C++11 Compare types of two variables or a variable against a type

602 Views Asked by At

In summary, I would like to be able to check if the type of an object matches some type or if two objects match types.

The essence of what I'm trying to do is pasted below:

    #include <vector>
    #include <iostream>
    #include <type_traits>

    template< class T1, class T2 >
    bool compare_types(T1, T2)
    {
        return std::is_same<T1, T2>::value;   
    }

    class OBJ
    {
        
    };

    int main(int argc, char *argv[])
    {               

        OBJ a;
        OBJ b;
        int c;
        
        
        std::cout<<"\n"<<compare_types(a, b)<<"\n"; // ok and returns true
        //std::cout<<"\n"<<compare_types(c, int)<<"\n"; // compile error, ideally return true
        //std::cout<<"\n"<<std::is_same<c, int>::value<<"\n"; // compile error, ideally return trues
        //std::cout<<"\n"<<compare_types(a, OBJ)<<"\n"; // compile error, ideally return true
        //std::cout<<"\n"<<std::is_same<a, OBJ>::value<<"\n"; // compile error, ideally return true
        //std::cout<<"\n"<<compare_types(a, std::vector)<<"\n"; // compile error, ideally return false
        //std::cout<<"\n"<<std::is_same<a, b>::value<<"\n"; // compile error, ideally return true
        //std::cout<<"\n"<<std::is_same<a, c>::value<<"\n"; // compile error, ideally return false
        //std::cout<<"\n"<<std::is_same<int, float>::value<<"\n"; // compile error, ideally return false
        std::cout<<"\n"<<std::is_same<int, std::int32_t>::value<<"\n"; // ok and returns true
        
        return 0;        
    }
1

There are 1 best solutions below

0
Ted Lyngmo On
  • Function arguments should be instances. int is not an instance. It's a type.
  • Template parameters can be types (and non-types).
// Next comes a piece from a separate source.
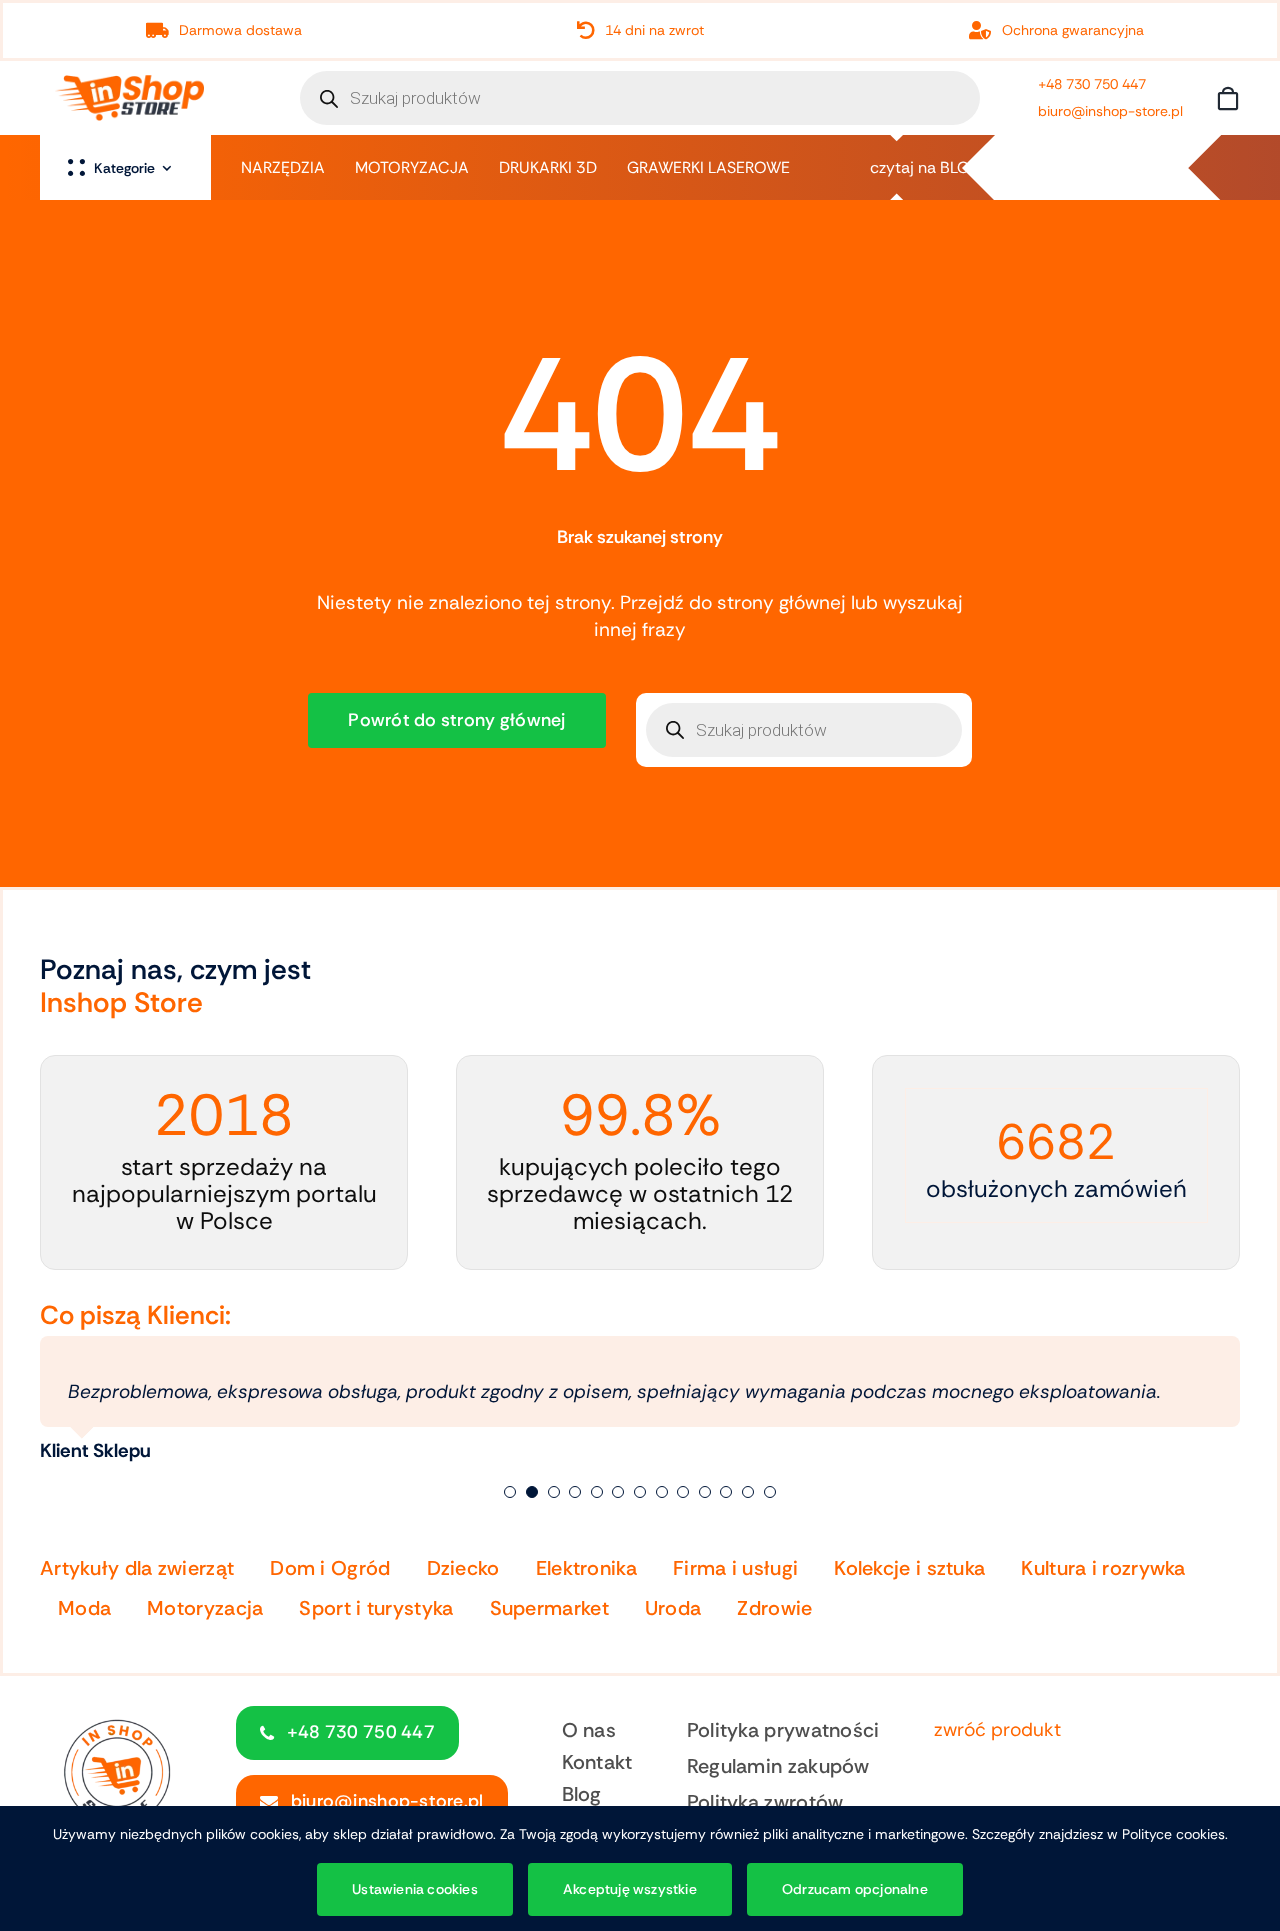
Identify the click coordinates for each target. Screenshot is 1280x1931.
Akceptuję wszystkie (630, 1889)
So, you need to pass an instance of int to your compare_types:

    std::cout << compare_types(c, int{}) << '\n';

And a type when you use c as a template parameter. Fortunately, decltype(c) provides the type:

    std::cout << std::is_same<decltype(c), int>::value << '\n';

Continue this pattern and your program would look like:

#include <iostream>
#include <type_traits>
#include <vector>

template<class T1, class T2>
bool compare_types(T1, T2) {
    return std::is_same<T1, T2>::value;
}

class OBJ {};

int main(int argc, char* argv[]) {
    OBJ a;
    OBJ b;
    int c;

    std::cout << compare_types(a, b) << '\n'
              << compare_types(c, int{}) << '\n'
              << std::is_same<decltype(c), int>::value << '\n'
              << compare_types(a, OBJ{}) << '\n'
              << std::is_same<decltype(a), OBJ>::value << '\n'
              << std::is_same<decltype(a), decltype(b)>::value << '\n'
              << std::is_same<decltype(a), decltype(c)>::value << '\n'
              << std::is_same<int, float>::value << '\n'
              << std::is_same<int, std::int32_t>::value << '\n';

    // std::cout << compare_types(a, std::vector) << '\n';
}

Demo

I don't know what you hope for with std::vector there. It's not a type in itself. It's a template, so it'd need at least one template parameter (or in C++17 and later versions, something that makes it possible to deduce T).